Organizing more intimate festivals like It’s The Ship with a captive audience has allowed us to really hyper-focus on what the demographic really wants, compared to a larger scale festival of say, 20,000 people. This hyper-focused mentality allows us to move towards cultivating the mindset of what millennials want to experience onboard, and not to build something that we think would attract a crowd.

Popspoken: It’s The Ship is one of the most energetic, creative and talked about parties in Asia. Its guest list is also very well-curated, adding to the vibrancy of experience. How do you ensure the consistency of its vision as you expand to other countries such as China and Korea? 

Iqbal: We take great pride in ensuring that all shipmates have the same energy as what the brand stands for. When you’re on the ship, you’re in the same space with 4,000 people and the positive synergy between shipmates is reflected well by how we market our products. Instead of marketing to the mass, we focus on marketing to the right people. Consistency of this has been brought to China and will be brought to Korea and other countries that we are set to expand to. This is partially because of our partners that we work with, who we ensure have the same attitude and mindset as us. They understand the importance of ensuring that we bring onboard the right people and the right vibes to every sailing.

Popspoken: What have you learnt about managing a team so far? 

Iqbal: In the current situation, what I’ve learnt is that while managing a team during a pandemic, people tend to get overwhelmed, and the natural reaction would be confusion, frustration and anger, the feeling of being victimised. Allowing them to go through that process, digest and see the strategy that has been put forward; and getting them to play a role is the best thing that you can do for them. Managing a team in an online sphere instead of a physical office forces you to trust them more; trust that they see the same vision as you do. Managing a team in this manner allowed us to grow together as a company and we have successfully pivoted our business models in this manner.

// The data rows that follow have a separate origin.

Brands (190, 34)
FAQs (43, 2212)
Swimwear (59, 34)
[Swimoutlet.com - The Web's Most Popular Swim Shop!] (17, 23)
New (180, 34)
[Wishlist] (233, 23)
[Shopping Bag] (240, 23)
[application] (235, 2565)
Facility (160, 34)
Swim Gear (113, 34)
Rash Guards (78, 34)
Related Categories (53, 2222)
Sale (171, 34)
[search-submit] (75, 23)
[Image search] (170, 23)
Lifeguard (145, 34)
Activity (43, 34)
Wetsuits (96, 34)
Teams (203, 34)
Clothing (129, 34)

Popspoken: It’s one of the roughest times so far for the events industry and was meant to be one of the biggest years for Livescape. But we know from your track record that you’re someone who’s extremely resilient, having weathered the FMFA crisis in the past. How do you keep steadfast on your vision for the future whilst holding on to positivity in the present? 

Iqbal: I guess Livescape wouldn’t be what it is today if we kept talking about how things could have been. The past is the past and the future is the most important—we write our future. Part of me is excited to see how Livescape can overcome this challenge that is put globally. We’ve been able to pivot our business by focusing on the IPs (Intellectual Property, specifically, the trademarked “It’s The Ship” concept) we built and because we built these IPs ourselves, we’re no stranger to creating new things along the way. Any positivity in the present is knowing that what we have achieved before, we can do again. 

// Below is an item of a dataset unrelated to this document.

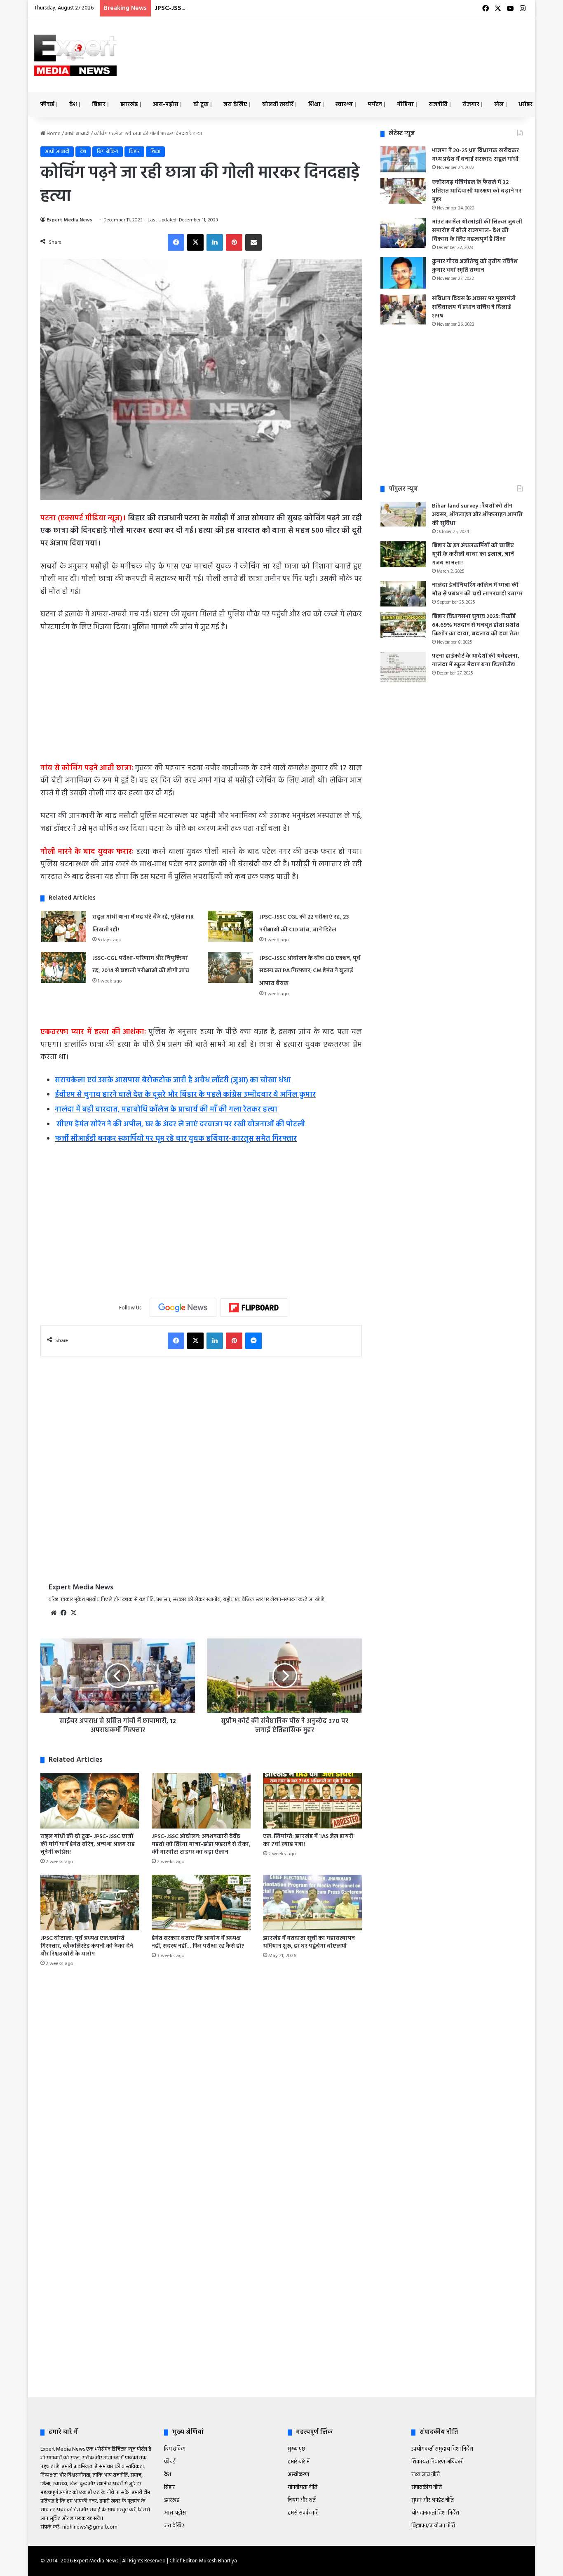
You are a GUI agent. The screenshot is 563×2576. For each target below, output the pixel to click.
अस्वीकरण (298, 2474)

Popspoken: What is the mood like in Malaysia at the moment? Seeing how things have developed in the region, how do you think the future of the industry will change? 

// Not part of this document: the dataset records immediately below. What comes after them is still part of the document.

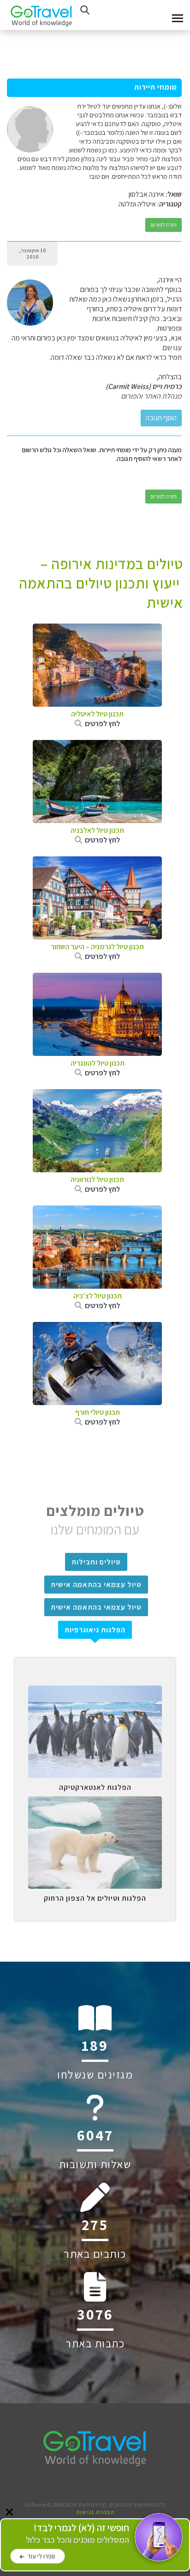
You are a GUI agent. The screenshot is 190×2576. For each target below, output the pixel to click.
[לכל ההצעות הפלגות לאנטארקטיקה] (95, 1692)
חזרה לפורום (163, 224)
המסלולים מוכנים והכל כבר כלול (77, 2533)
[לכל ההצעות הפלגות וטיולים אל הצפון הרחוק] (95, 1803)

Iqbal: After nine long weeks of facing this movement control order, the mood in Malaysia is beginning to rise in line with the easing of restrictions and is becoming more uplifting. The government is now looking at other economic pillars which we are hopeful that the events and live music industry will be considered.

Our ongoing conversations with the government have been positive, and the big test will be getting the event organisers and venues to self-regulate themselves. Most importantly, the people—to be prudent and to prevent a second and third wave of an outbreak because of human stupidity. The industry has already changed. It is now up to how we want to play a role in it, and be part of its future.